Y todo eso y mucho más se sabía aprender ahí.
El chilidugu sabía. Secretos eran esos que no había que descubrir fuera de la cueva. Todo poder perdían los que contaban algo. Ya no se pueden volver animales o ser invisibles. Fieles tenían que ser en guardar el secreto, la palabra santa. Así les insistía la machi mayor.
En la escuela no más se los dejaba pronunciar la palabra santa; si no, los iban a perseguir y matar.
El camino tenían que ocultarlo a los padres, a las otras personas. Con relbún les escribían los signos que los podían ayudar, que para los que no saben son garabatos no más, que no permiten hallar la entrada.
Brujos tiene que haber siempre, hacen falta los brujos, hacen falta espíritus, las almas de los finados esperan que las llamen.
Mientras que la machi mayor decía estas cosas y otras más, Cheukemilla se dio cuenta que la camisa de la víbora le envolvía el pecho y la espalda. Se había sacado la camisa la víbora cuando se le enroscó al pescuezo.
Con rabia y con asco, a tirones la sacó y la tiró al fuego.

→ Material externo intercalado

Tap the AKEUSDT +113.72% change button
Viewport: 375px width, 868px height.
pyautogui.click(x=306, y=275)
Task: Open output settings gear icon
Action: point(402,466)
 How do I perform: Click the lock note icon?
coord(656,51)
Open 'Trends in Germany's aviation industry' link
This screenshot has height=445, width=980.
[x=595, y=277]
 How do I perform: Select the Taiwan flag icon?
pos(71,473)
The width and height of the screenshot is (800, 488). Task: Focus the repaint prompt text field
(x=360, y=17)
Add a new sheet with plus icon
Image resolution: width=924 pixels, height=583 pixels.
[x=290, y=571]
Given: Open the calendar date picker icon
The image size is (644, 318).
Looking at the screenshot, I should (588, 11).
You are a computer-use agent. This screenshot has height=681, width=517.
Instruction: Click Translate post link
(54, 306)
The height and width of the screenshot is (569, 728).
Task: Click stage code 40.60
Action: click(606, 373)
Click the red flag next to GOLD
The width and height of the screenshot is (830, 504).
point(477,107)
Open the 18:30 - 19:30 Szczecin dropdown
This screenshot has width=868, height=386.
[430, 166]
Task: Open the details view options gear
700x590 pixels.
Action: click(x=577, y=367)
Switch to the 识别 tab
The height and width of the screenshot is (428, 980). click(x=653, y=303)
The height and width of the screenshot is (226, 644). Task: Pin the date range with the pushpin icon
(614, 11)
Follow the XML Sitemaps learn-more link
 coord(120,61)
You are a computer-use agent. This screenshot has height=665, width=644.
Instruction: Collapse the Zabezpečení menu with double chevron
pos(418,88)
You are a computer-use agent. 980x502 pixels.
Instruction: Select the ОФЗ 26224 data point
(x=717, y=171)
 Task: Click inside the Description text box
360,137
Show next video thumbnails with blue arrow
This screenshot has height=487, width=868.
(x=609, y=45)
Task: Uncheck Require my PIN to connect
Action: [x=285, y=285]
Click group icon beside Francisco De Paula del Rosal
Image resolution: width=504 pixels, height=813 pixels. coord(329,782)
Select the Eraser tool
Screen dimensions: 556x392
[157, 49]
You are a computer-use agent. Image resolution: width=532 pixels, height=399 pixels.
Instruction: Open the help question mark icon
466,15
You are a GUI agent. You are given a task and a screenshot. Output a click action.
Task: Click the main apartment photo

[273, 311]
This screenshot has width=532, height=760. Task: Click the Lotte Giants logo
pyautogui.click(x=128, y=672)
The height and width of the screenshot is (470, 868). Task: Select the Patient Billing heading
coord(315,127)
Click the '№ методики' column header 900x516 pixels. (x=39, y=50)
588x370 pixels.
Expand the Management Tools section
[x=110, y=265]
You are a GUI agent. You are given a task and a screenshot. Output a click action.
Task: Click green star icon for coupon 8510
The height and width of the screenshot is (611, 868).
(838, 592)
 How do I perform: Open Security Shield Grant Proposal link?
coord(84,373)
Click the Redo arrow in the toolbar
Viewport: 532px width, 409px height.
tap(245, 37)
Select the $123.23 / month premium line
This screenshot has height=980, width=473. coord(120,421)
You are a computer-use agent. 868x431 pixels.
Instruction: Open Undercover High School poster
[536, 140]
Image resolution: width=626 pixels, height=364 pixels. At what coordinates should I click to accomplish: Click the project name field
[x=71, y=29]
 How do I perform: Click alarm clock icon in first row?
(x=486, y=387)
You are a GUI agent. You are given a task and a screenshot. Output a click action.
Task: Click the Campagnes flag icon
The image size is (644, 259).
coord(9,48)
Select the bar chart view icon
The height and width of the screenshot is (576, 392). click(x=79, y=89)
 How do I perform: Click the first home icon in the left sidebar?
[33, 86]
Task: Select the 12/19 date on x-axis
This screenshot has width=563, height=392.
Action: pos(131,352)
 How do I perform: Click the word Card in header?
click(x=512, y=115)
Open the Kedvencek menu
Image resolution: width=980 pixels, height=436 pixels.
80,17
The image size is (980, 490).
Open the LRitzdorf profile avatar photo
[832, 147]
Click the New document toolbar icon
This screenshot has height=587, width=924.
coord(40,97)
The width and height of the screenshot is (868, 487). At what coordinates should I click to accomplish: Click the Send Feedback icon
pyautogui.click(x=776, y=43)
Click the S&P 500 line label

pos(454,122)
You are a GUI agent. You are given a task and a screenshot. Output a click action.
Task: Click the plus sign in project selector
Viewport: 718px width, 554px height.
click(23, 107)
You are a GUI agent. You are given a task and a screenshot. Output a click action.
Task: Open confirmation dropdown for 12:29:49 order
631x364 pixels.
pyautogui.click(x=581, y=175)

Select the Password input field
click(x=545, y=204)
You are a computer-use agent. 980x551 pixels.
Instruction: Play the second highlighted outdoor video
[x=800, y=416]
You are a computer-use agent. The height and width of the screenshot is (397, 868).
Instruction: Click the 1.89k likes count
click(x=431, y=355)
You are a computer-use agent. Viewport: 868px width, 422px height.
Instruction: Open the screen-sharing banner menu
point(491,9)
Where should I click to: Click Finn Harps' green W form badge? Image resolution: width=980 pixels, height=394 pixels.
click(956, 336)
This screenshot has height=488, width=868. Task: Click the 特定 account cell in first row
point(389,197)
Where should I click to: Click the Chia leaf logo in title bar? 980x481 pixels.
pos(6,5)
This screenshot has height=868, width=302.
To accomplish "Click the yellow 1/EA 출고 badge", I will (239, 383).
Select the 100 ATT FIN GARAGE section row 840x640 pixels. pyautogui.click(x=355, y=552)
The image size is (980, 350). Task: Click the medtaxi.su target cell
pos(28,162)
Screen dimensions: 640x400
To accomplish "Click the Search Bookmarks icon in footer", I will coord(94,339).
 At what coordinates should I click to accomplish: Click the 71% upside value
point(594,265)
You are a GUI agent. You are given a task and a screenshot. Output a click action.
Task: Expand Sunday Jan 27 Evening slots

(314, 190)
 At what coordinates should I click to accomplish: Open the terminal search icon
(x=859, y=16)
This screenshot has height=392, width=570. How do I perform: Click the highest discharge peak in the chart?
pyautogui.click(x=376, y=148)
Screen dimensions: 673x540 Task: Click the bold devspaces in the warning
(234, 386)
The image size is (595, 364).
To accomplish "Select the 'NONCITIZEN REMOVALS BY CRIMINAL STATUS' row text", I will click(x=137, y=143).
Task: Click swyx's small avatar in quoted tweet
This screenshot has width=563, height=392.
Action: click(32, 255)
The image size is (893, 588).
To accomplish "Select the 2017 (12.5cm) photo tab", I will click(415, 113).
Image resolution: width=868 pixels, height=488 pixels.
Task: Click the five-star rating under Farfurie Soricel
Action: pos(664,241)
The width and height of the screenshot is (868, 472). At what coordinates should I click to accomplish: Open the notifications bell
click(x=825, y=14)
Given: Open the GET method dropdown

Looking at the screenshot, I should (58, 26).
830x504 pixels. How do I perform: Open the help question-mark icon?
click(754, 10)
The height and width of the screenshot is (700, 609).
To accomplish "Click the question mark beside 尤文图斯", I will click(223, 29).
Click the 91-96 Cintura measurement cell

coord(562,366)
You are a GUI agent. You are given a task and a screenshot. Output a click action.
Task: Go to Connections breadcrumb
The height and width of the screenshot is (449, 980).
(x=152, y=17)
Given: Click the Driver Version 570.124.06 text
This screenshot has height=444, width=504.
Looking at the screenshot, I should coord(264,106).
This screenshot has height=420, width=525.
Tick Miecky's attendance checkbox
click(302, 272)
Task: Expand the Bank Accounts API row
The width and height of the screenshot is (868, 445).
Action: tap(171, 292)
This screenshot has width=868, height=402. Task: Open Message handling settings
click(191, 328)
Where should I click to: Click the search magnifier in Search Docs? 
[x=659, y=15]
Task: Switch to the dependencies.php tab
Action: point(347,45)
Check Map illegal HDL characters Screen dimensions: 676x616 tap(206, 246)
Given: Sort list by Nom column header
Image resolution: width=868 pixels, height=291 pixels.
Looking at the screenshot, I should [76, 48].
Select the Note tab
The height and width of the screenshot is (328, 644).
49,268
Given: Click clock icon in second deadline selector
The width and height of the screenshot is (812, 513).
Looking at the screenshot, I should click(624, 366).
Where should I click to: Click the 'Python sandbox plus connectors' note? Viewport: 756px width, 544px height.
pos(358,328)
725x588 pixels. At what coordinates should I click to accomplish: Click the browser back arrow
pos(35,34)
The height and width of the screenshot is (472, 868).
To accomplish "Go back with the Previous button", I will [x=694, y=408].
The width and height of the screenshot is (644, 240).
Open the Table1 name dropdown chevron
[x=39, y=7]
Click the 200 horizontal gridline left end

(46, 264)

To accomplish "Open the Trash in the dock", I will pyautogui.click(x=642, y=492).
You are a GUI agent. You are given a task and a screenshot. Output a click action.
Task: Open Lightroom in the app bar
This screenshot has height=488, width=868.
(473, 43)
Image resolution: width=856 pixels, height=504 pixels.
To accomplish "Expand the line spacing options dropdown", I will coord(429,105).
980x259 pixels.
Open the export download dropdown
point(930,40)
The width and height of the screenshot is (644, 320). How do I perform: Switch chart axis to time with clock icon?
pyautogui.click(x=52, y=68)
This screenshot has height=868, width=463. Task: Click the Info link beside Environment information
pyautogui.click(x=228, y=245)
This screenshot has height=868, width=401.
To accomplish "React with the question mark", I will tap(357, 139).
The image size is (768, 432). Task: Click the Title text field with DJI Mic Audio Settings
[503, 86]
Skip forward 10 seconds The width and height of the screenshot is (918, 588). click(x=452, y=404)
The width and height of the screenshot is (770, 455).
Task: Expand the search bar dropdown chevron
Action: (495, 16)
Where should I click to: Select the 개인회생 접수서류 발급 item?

Entonces, de repente, se hizo oscuro alrededor.
Cuando se recobró, estaba echado sobre las rocas de luko, que entran bastante en el lago, a la otra orilla del Lácar, a la derecha, mientras que él había entrado en la cueva por la izquierda.
Tenía el cuerpo herido, machucados los huesos y nunca más volvió a sanarse del todo.
Lo peor del caso, es que probó muchas veces y no supo hallar más la entrada de la cueva; nunca más supo hallar la escuela de los brujos, la Salamanca ésa.
A pesar que más tarde se fue con la tribu donde creía que estaba la cueva, a la orilla izquierda del Lácar. Tampoco supo acordarse del chilidugu, de la lengua de los brujos.
Ni de la palabra santa se sabía acordar.